### DIRECTIONS FOR THIS TASK
Would you copy out each line of the records below that includes the word "agent"?

Stored data entries
********

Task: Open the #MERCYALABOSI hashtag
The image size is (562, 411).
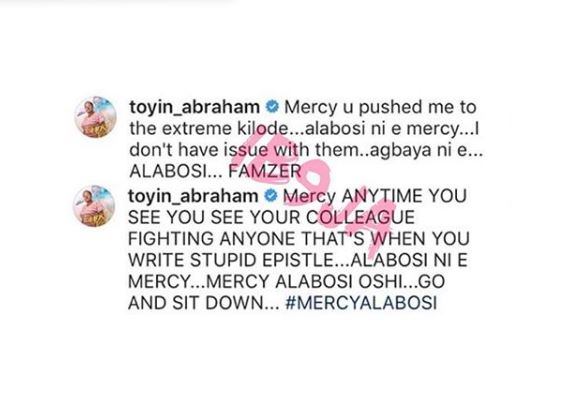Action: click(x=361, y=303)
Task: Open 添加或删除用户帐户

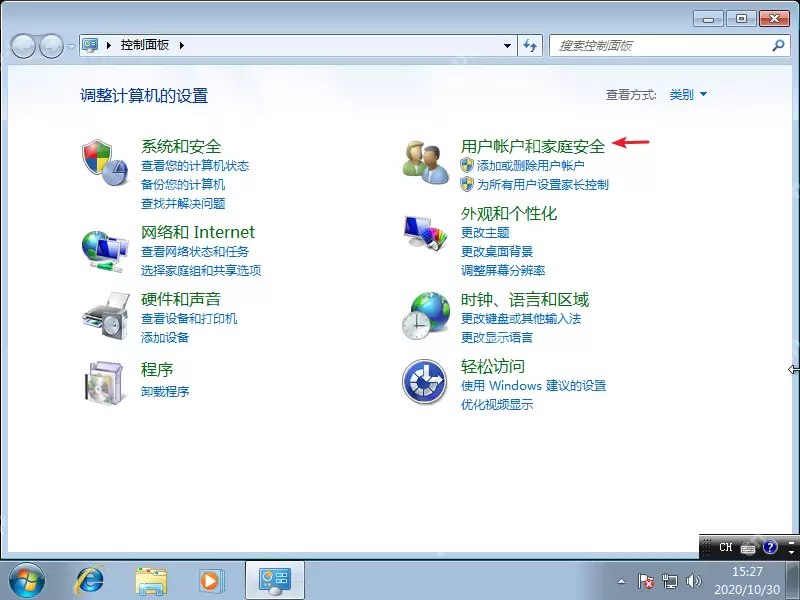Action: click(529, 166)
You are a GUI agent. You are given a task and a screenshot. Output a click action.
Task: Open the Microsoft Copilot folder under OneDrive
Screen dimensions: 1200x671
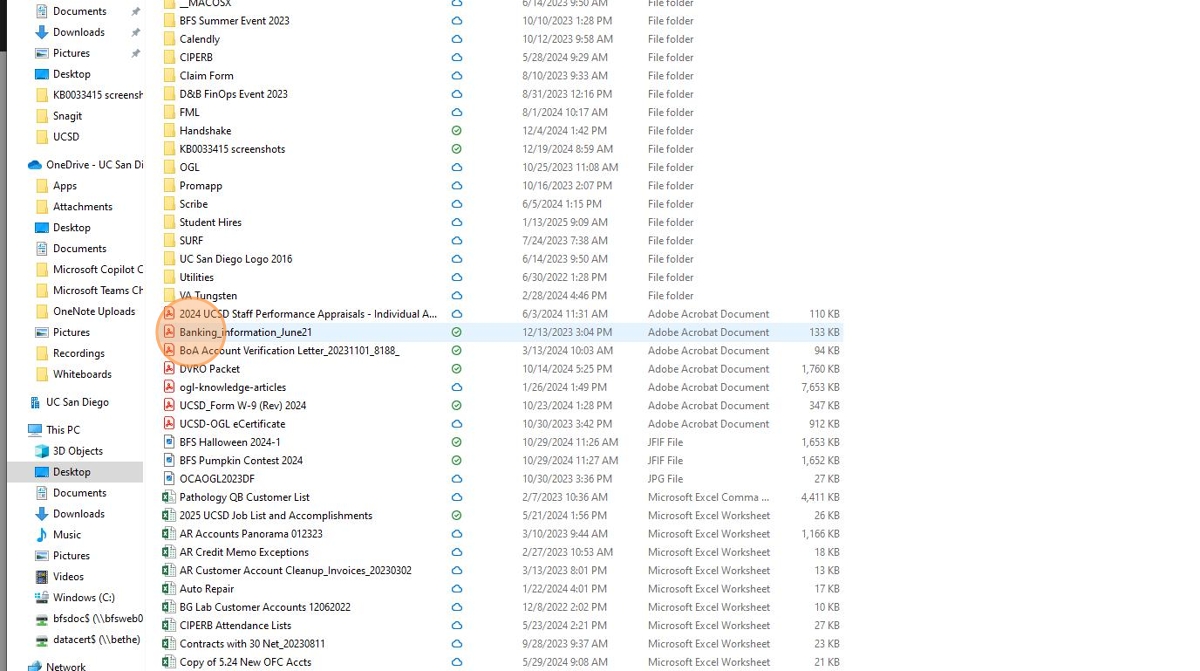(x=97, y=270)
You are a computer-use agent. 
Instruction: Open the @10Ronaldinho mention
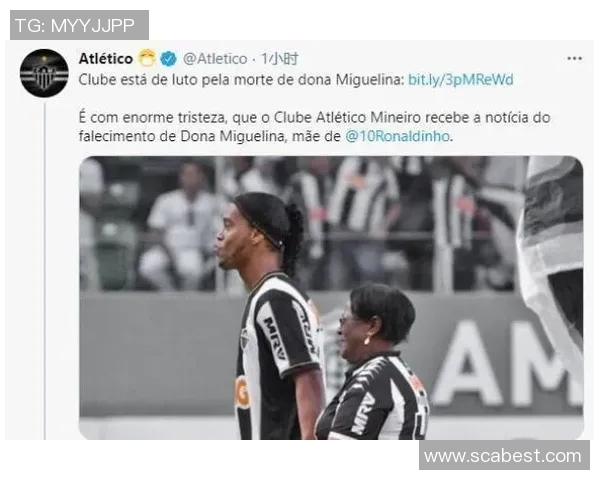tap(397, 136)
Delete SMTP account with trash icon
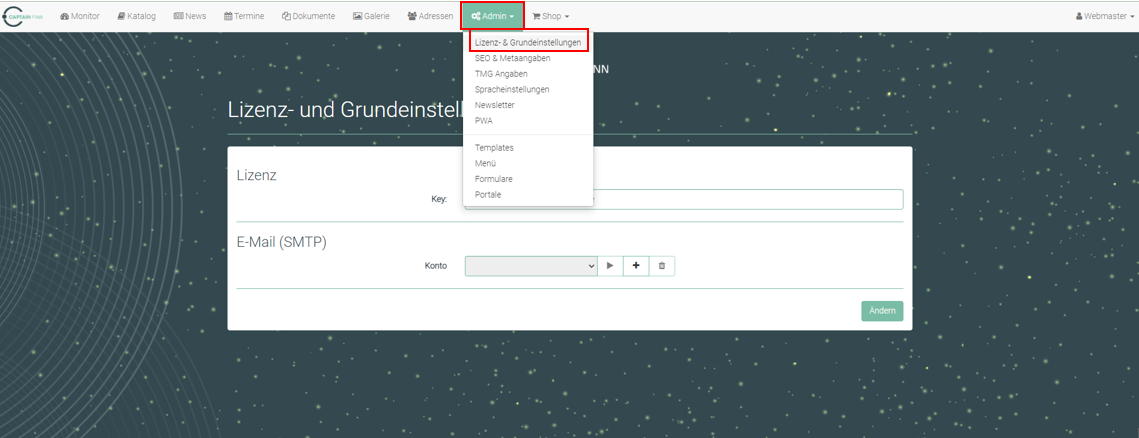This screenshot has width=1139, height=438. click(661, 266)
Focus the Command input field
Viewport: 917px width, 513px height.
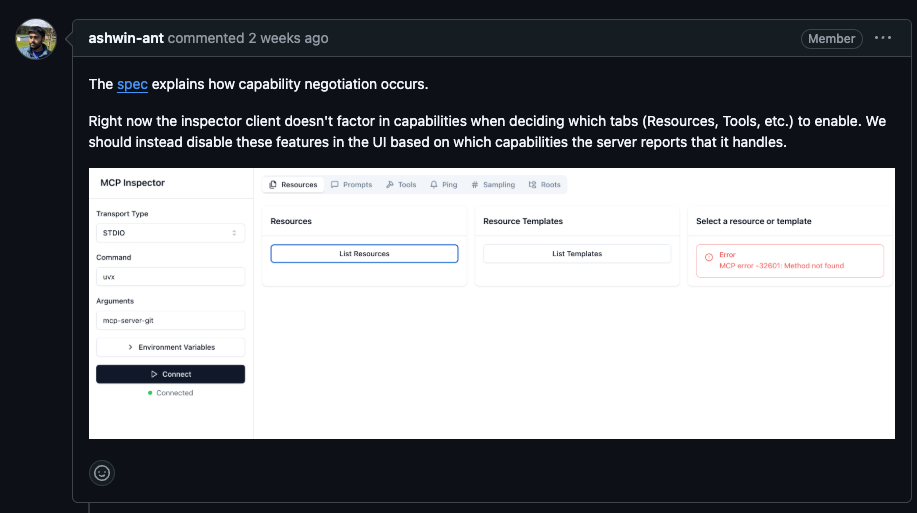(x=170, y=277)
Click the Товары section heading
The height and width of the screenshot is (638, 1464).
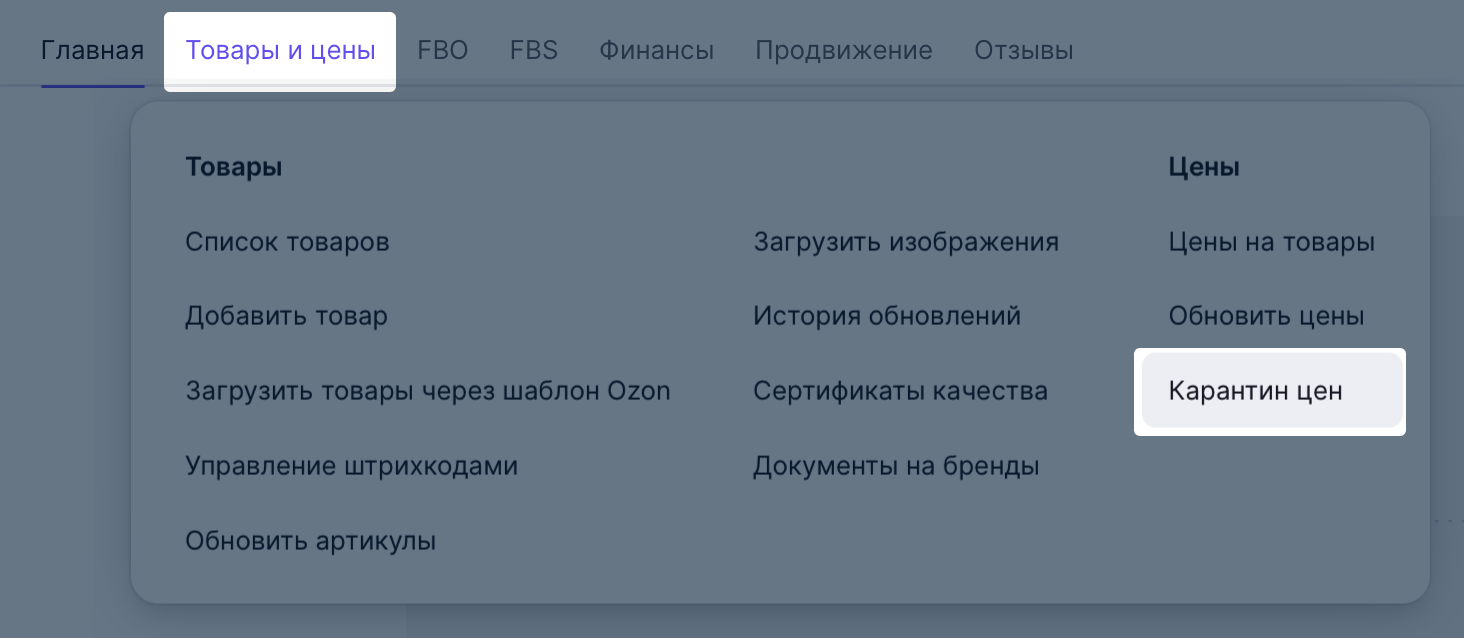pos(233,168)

********

### ANSWER FOR THE TASK
You are a GUI agent. You are given a task and a screenshot. Output a click action.
You are a computer-use agent. 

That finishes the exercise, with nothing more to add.